I would need further clarification to answer this. I'm able to use Radeon drivers on both big and little endian Power9 systems, so I would say the platform is capable of handling PCIe GPU memory accesses 😄

  • Does this platform support 128-bit float in hardware? Might be interesting for x87 emulation.

Yes! There is quad-float support in hardware with ISA 3.0 (Power9).

This would likely end up being low priority (Like RISC-V support), also we would want something in CI if supported, since core emulation is fragile and easy to break.

There is ppc64el support in Travis-CI, if that would be useful for you. I see that this repo seems to use GitHub Actions; it looks like there is an obtuse but functional way to use a Power system from that. Feel free to ping me when CI would be useful, as options and available resources for open source projects may change in that timeframe.

Sonicadvance1 commented 1 year ago

A lot of good information there! Looks like it might be viable to have a non-AVX implementation. Slightly annoying is that there doesn't seem to be a 128-bit CAS, but you can use lqarx+stqcx to emulated it. Similar to how ARMv8 has reservation atomic loadstores.
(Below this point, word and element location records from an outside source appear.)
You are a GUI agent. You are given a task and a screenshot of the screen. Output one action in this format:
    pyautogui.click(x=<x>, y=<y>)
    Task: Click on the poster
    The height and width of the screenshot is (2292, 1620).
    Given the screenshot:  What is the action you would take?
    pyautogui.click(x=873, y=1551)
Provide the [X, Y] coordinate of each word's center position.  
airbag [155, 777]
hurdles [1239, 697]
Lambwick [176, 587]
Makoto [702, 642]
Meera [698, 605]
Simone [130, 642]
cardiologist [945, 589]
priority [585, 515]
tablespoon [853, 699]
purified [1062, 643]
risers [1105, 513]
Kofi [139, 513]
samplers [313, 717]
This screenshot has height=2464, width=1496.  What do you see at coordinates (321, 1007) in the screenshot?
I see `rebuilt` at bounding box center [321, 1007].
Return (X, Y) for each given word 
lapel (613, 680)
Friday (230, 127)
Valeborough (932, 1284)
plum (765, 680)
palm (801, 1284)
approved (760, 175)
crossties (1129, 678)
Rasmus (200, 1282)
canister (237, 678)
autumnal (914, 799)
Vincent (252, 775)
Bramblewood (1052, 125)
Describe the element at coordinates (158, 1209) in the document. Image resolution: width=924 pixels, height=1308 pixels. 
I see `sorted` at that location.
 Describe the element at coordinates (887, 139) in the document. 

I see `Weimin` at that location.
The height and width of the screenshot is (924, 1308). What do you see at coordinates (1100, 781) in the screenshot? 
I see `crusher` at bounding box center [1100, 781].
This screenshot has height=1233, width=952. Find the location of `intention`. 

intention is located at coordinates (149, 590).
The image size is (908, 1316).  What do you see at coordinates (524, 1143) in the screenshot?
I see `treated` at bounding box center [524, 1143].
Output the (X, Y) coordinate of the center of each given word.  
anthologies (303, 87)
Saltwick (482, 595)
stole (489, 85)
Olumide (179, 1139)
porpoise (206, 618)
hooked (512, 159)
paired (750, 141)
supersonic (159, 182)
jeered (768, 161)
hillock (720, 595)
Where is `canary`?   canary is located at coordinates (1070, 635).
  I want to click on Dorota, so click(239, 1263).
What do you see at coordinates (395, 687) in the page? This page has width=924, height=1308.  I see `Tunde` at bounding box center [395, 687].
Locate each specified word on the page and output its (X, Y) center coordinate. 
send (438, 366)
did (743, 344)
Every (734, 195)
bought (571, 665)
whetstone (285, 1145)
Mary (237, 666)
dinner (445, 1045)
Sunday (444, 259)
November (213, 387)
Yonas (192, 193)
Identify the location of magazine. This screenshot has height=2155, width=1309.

Took some additional peeking at the register arrangement on the platform, it seems like there are 32 GPRs, 32 FPRs, 64 vectors? Not sure how the FPRs and Vectors overlap but hopefully something like how SSE overlaps MMX, or maybe both. So static-register allocation likely fits in on that platform.

So we just need a fast and lightweight code emitter for ISA 3.0 and someone with time to find all the problems with implementing it in FEX.